We may have a finally block in conjunction with a try block without a catch block. In other words, it is possible to eliminate the catch block totally in our program code. The syntax for this is shown here:

try {

blockStatementsopt

} finally {

blockStatementsopt

}

 

 

In such a case, our code would have the following structure:

try {

// some code

} finally {

// free resources

}

 

·         This is typically used for freeing resources used in the try block.

·         It would always be executed regardless of whether or not the code in the try block generates an error.

Now, if an error occurs in the code specified in the try block, the program tries to find an appropriate exception handler in the code; however, because no handler is found, the current thread terminates. Before terminating the thread, the program executes the finally clause specified in our code. After this, it also executes the uncaughtException method in the ThreadGroup object to which the current thread belongs.


The fact that the Exception object is thrown to the outer code can be used to our advantage in separating out the error-handling code from the resource-freeing code. This is shown in the following code block:

try {

      try {

            // some code

     } finally {

           // free resources

    }

} catch (Exception e) {

       // handle exceptions

}

 

If an exception occurs in the inner try block, it is caught in the exception handler provided by the outer try block. Thus, the code in the finally block becomes solely responsible for cleaning up resources while the code in the catch block takes the responsibility of handling exceptions. In fact, if the code in the finally block were to generate an exception, it would also be caught and handled in the catch block.


There is one design flaw in Java’s finally syntax. The finally block allows us to include one of the jump statements, such as break. If the finally block is entered from a throw statement, which we will discuss in later posts, the execution of a break, continue, or return statement in the finally block overrides the throw statement and aborts the error handling.
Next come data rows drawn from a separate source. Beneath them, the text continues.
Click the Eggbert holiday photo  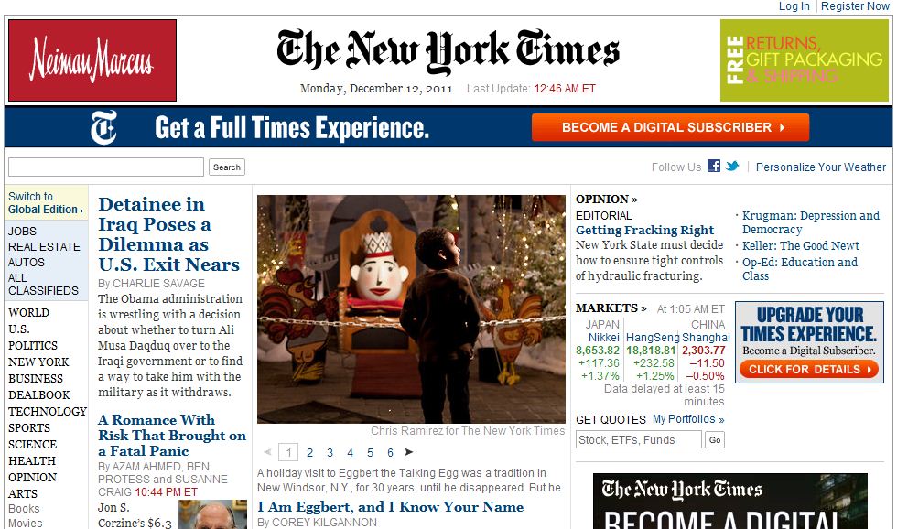pos(411,308)
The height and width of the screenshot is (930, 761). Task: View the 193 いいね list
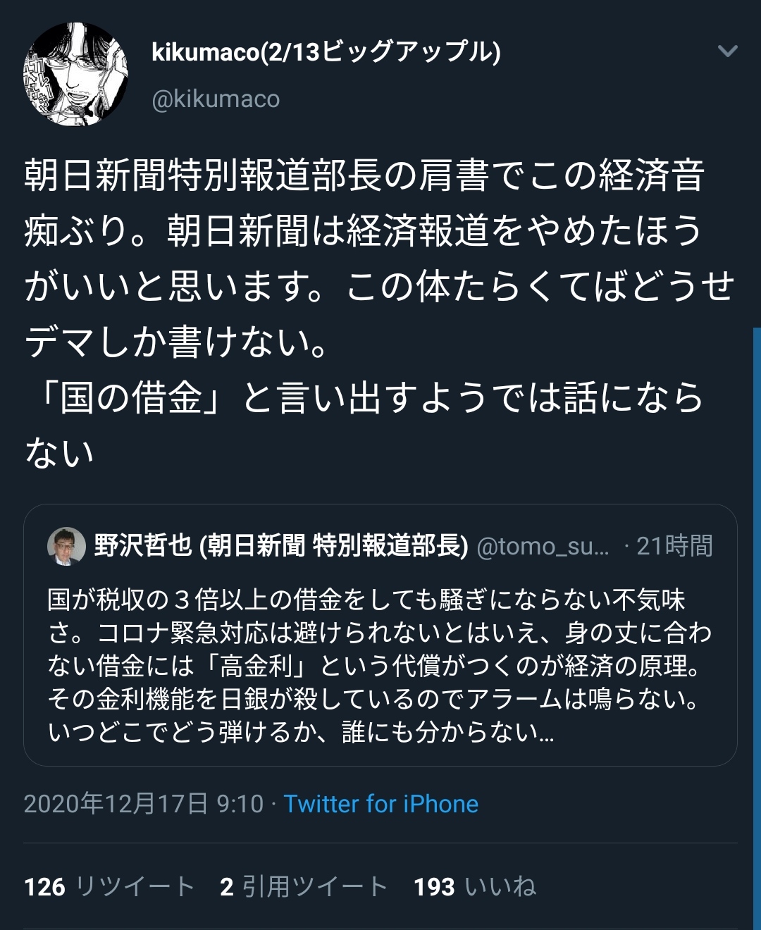(475, 886)
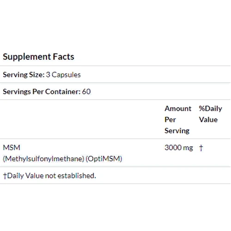Image resolution: width=231 pixels, height=231 pixels.
Task: Select the Servings Per Container label
Action: click(x=42, y=91)
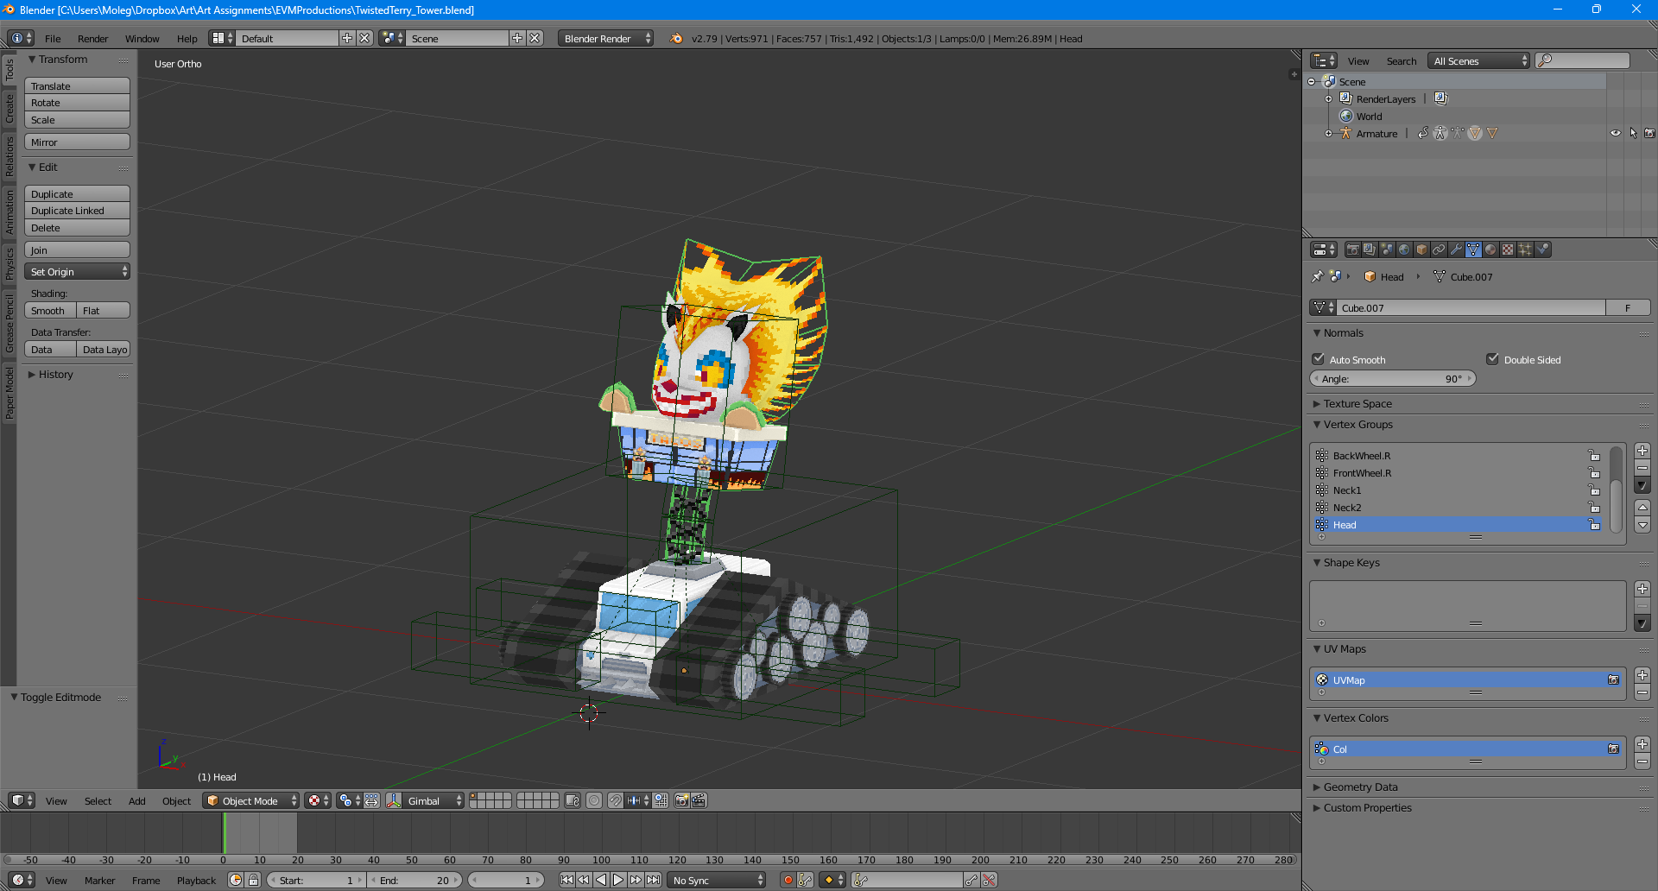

Note that the finally block does not have access to the Exception object and therefore cannot determine whether it has been entered as a result of a throw statement or due to another cause.


However, C# takes care of this flaw in Java by prohibiting the use of any jump statements in a finally block. When a return statement is executed in our code, the finally block is never executed. If an exception occurs in the finally block, the original exception generated in the corresponding try block is lost.


Another important point we should note here is that the finally block cannot handle errors. As stated earlier, it does not have access to the Exception object or any of the objects referenced by it. Therefore, it cannot log an error, diagnose it, or apply any corrections. It does not even know whether it was entered normally or as a result of an error. The philosophy behind a finally block is to free the resources and clean up any mess that the code might have created. It is typically used to achieve unconditional error cancellation.